TASK SET ▸
a - In the text on brewer's yeast and acne, what kind of organism is brewer's yeast described as?
b - Extend the text on brewer's yeast and acne, picking up after its final sentence.

READING TEXT ▸
How Brewer’s Yeast Helps Acne
Everyone wants to find better ways to fight acne. It is one of the most common skin conditions known to humanity. Even the people with the most fortunate genetics generally have to fight in when they’re teenagers as well. Consequently, people tend to get excited when it sounds like there is a newer and better way to fight acne. Brewer’s yeast may be useful for more than cooking and brewing if you trust a relatively recent study. This is a bit uncharitable as supplements are used in some cases to try to treat other medical issues, but skin care is a new use for the yeast. OROGOLD looked into the matter to give you a clearer idea on what we currently know about brewer’s yeast and treating acne.
What is Brewer’s Yeast?
It really is what your first impulse likely told you. The yeast you buy in a store for when you need to bake certain kinds of bread or that you use in home-brewing. A simple, single-celled fungus in a packet that activates and helps processes sugar. Humans have been using it for centuries. It has plenty to recommend it into a diet thanks to the suite of vitamins and nutrients it technically possesses. This helps it fortify our foods with further beneficial nutrients and even gives brewing a somewhat healthy side despite the alcohol. As mentioned, it even sees some use in medicine. It does get more commonly used as a kind of herbal supplement though for a variety of things for which there is not proof it helps.

DATASET SECTION ▸
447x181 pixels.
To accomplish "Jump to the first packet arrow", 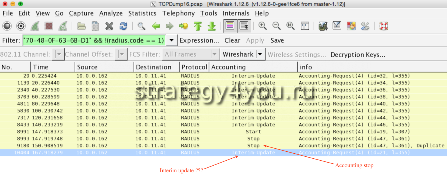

RESULTS OF THE EXERCISE ▸
a - A simple, single-celled fungus.

b -
How Does it Work?
Most proponents of brewer’s yeast as an acne cure latch on to the fact the yeast helps break down sugar. This isn’t going to happen when you take it in supplements as the yeast isn’t active, and we’d be stopping right here if that was the case. Their assertion is that the yeast gives you chromium, though. This being relevant is already problematic, but we’re going to continue slightly farther forward for the sake of argument. As the yeast breaks down, your body begins to distribute the chromium throughout the body. Chromium then ostensibly helps the body process the sugar better to help purge it from your body to reduce acne. Unfortunately, OROGOLD must highlight that this in turn is likewise based on a false understanding of what can cause acne.
Most proponents tend to highlight that “a study” found a possible link to treating acne with brewer’s yeasts and this is quite true. They found a study. Brewer’s yeast has been shown to maybe have a benefit for a number of things at least once, but that doesn’t necessarily mean much until it is studied further. Additionally, the proposed method of action is itself controversial as the human body may not even use chromium. If it does, scientists believe that the body using a highly specialized version of chromium that isn’t necessarily the same one you find in brewer’s yeast. On top of all this, proponents for it are banking on discredited ideas that a sugary diet necessarily causes acne. You can have plenty of sugar in your diet, though it isn’t highly recommended, and still eat in a healthy fashion that supports your skin. Removing sugar from the body will not help clear the skin from acne.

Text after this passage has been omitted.